Maryland's highest court upheld yesterday the death sentence of a Baltimore man convicted in the 1991 fatal shooting of a grandmother during a robbery in the parking lot of a Catonsville mall.
The unanimous decision by the Court of Appeals brings Wesley Eugene Baker, 46, one step closer to the issuance of a warrant for his execution.
William B. Purpura, a public defender representing Baker, said he intends to appeal the court's decision to the U.S. Supreme Court and plans a broader legal challenge that would explore the issue of race in capital cases.
"We are close to the end and ... there's just nothing much more," Purpura said yesterday. "The Baltimore County state's attorney could seek a death warrant. They could do that now."
S. Ann Brobst, a county prosecutor, said she will speak Tuesday with the state attorney general's senior counsel for capital litigation to decide on a course of action.
Baker was scheduled to be put to death in May 2002. But days before his scheduled execution, then-Gov.
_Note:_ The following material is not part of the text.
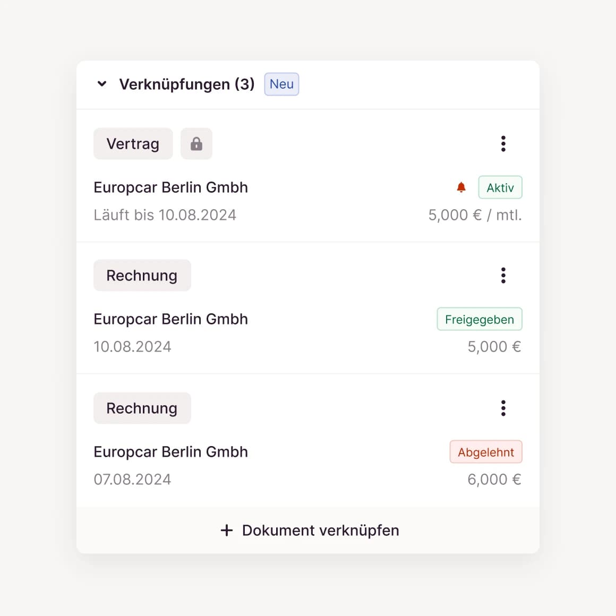Image resolution: width=616 pixels, height=616 pixels.
Task: Click the Neu badge
Action: pos(281,84)
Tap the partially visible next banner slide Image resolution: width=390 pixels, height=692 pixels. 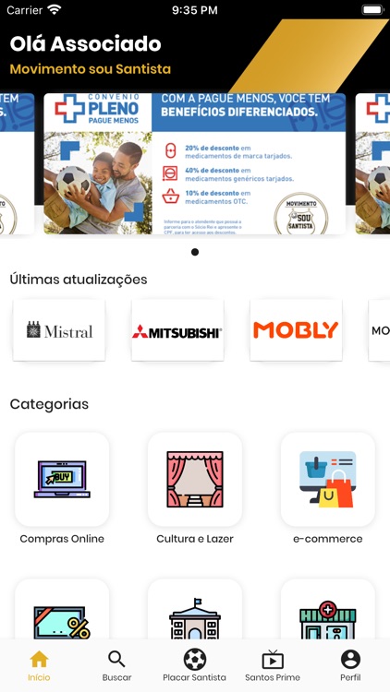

Parris N. Glendening imposed a state moratorium on the death penalty.
The moratorium was effectively lifted when Gov. Robert L. Ehrlich Jr. came into office, and in June convicted murderer Steven H. Oken was executed.
In Baker's most recent appeal, he had argued that Maryland's process for sentencing death penalty cases is flawed. His lawyers focused on the way a judge or jury weighs reasons to sentence a murderer to death against reasons to spare the killer's life.
Using a standard called "preponderance of the evidence," a judge or jury must decide whether aggravating factors, such as a rape or another felony committed along with the murder, outweigh mitigating factors, such as a defendant's troubled childhood.
Preponderance of the evidence means that it is more likely than not that the aggravating factors outweigh the mitigating factors. It is a less stringent standard than "beyond a reasonable doubt," which is required in finding a person guilty of a crime.
But the Court of Appeals wrote in its 17-page opinion that the challenge to the evidence standard "is not a proper issue this case" because the balancing test was not used during Baker's sentencing hearing. The sentencing judge determined there were no mitigating factors to consider.
Still, the appeals court went on in yesterday's opinion to reaffirm the constitutionality of the state's balancing test.
But Michael Stark, an organizer with Campaign to End the Death Penalty, said the court missed the real issue: Plenty of mitigating evidence never reached the sentencing judge because Baker, told the night before the hearing by his attorneys about the family history they planned to present, forbid his attorneys from presenting any of it.
"That's always been the sticking point with Baker," Stark said. "His life is like a horror story with tons and tons and tons of mitigating stuff."
In a clemency petition delivered to Glendening in May 2002 in an effort to save Baker's life, the death row inmate's attorneys wrote that an unstable childhood with an exceptionally young mother led Baker to begin drinking vodka and using marijuana by age 10 and to start shooting heroin by 14.
After running away from home, Baker frequented The Block and took to "sleeping in movie theaters, hotel bathrooms and abandoned cars," according to the petition. He quit school in the eighth grade, and at 14, according to the petition, began a relationship with a woman in her late 20s who supported a heroin habit by working as a prostitute.
Baker was 34 when a Harford County jury convicted him of murder in 1992 for killing Jane Tyson, a 49-year-old teacher's aide. She was shot June 6, 1991, in front of two of her grandchildren in the parking lot of Westview Mall in a robbery that netted $10.
Baker's lawyers also are preparing a legal challenge that would use a University of Maryland study released last year that found racial and geographic influences on capital punishment in the state.